-- Data records --

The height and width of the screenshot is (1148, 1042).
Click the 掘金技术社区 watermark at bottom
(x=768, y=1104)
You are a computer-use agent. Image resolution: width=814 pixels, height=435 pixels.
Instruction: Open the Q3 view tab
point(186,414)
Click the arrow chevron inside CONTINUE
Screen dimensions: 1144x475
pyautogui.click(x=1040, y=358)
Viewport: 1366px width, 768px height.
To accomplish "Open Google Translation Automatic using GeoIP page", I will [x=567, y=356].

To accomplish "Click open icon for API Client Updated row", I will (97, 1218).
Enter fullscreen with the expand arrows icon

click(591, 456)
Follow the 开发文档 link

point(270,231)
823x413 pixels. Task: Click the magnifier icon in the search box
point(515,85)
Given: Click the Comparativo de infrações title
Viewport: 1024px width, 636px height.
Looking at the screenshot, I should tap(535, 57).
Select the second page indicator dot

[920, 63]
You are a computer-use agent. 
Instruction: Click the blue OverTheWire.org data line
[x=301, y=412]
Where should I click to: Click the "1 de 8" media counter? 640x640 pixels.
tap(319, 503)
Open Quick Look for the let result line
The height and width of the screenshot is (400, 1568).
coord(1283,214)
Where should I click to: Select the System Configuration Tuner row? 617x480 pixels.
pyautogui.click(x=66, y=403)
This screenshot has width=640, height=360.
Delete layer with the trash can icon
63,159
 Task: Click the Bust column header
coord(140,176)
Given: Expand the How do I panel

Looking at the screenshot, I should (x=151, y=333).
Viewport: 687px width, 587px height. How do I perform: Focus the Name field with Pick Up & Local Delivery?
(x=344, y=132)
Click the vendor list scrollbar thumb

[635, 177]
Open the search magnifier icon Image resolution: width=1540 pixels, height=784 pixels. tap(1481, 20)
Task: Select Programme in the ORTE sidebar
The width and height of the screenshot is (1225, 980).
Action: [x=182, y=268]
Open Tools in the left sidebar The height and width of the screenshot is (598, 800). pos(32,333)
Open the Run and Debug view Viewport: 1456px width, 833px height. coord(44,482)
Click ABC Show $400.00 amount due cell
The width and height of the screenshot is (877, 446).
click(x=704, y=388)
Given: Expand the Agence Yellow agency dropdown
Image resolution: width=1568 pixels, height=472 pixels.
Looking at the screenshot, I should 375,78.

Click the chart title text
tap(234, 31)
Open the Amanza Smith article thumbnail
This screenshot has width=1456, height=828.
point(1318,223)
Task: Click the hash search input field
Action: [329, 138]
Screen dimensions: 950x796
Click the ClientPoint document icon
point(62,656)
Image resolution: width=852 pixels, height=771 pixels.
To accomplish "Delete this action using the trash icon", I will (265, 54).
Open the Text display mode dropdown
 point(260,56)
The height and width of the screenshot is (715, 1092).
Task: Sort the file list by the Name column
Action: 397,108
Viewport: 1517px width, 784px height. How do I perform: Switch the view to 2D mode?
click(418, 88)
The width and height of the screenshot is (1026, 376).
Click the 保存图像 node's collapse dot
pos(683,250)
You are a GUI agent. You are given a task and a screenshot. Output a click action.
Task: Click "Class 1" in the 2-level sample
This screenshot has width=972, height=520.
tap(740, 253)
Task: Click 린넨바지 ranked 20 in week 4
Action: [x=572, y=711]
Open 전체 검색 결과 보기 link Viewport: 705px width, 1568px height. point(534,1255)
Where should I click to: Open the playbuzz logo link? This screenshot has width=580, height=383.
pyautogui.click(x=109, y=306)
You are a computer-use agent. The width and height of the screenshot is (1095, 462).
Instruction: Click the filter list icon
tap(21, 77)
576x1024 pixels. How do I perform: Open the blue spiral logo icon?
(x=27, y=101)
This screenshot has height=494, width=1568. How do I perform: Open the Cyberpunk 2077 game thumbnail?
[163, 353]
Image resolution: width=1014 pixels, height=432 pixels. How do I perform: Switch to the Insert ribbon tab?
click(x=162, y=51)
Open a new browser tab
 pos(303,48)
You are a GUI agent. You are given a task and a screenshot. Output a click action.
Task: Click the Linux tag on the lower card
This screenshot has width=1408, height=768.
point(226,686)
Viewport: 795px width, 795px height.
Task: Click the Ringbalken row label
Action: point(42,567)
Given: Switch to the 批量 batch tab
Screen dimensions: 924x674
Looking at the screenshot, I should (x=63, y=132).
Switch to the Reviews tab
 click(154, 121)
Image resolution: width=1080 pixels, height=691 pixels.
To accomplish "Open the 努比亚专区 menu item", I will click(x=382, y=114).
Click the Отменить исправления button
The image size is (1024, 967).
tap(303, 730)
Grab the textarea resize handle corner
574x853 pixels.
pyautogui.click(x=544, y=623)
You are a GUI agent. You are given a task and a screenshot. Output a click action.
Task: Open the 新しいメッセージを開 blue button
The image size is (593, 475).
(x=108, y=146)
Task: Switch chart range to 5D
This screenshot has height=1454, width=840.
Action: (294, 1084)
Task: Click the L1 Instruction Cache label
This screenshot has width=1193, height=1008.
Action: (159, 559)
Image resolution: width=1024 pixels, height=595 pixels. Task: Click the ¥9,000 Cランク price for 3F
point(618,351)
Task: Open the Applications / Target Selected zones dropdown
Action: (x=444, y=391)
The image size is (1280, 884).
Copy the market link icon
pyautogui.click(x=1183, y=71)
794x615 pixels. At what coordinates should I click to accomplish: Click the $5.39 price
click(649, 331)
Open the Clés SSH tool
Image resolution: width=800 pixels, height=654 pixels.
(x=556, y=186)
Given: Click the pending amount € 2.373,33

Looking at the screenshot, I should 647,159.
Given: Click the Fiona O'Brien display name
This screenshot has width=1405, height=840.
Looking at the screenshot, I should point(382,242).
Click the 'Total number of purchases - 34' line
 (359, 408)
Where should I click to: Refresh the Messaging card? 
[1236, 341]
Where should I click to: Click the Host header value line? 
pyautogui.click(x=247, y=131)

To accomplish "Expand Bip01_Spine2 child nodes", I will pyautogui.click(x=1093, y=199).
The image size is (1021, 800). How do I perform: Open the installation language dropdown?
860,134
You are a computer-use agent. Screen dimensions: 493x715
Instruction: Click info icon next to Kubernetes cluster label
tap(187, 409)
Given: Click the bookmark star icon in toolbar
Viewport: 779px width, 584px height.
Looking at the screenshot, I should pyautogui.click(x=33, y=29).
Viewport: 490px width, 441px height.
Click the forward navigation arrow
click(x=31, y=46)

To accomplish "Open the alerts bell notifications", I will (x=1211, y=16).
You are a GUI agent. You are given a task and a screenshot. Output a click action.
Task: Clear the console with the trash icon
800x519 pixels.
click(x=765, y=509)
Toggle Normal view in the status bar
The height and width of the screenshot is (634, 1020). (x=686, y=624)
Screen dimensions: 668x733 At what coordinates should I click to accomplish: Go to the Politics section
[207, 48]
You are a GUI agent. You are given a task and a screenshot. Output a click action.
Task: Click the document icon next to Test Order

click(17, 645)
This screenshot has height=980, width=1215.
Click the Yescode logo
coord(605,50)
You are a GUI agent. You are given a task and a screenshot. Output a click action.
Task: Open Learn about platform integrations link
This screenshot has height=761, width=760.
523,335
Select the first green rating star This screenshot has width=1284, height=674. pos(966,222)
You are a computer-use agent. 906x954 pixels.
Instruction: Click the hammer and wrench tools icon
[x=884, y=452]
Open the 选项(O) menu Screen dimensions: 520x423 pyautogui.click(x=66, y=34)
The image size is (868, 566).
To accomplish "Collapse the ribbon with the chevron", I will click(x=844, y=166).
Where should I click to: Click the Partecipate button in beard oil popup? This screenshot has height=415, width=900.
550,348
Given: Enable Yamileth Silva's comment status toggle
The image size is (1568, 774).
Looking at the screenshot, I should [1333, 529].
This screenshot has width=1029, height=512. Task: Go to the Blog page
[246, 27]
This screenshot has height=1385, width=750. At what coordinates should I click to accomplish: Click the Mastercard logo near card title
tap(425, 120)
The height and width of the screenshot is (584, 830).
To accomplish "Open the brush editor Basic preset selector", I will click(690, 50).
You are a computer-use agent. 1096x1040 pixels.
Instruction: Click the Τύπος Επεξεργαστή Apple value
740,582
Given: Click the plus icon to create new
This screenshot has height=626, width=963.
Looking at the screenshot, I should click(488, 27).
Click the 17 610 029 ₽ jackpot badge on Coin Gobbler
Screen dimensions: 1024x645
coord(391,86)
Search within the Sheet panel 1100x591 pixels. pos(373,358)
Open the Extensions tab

-- Instructions to follow --
Go through the data above and find the lines with the word "computer". Copy each of those lines.

-- Problem solution --
You are a computer-use agent. Image resolution: width=814 pixels, height=435 pixels.
You are a computer-use agent. 
You are a computer-use agent. The width and height of the screenshot is (1095, 462).
You are a computer-use agent. Screen dimensions: 493x715
You are a computer-use agent. 906x954 pixels.
You are a computer-use agent. 1096x1040 pixels.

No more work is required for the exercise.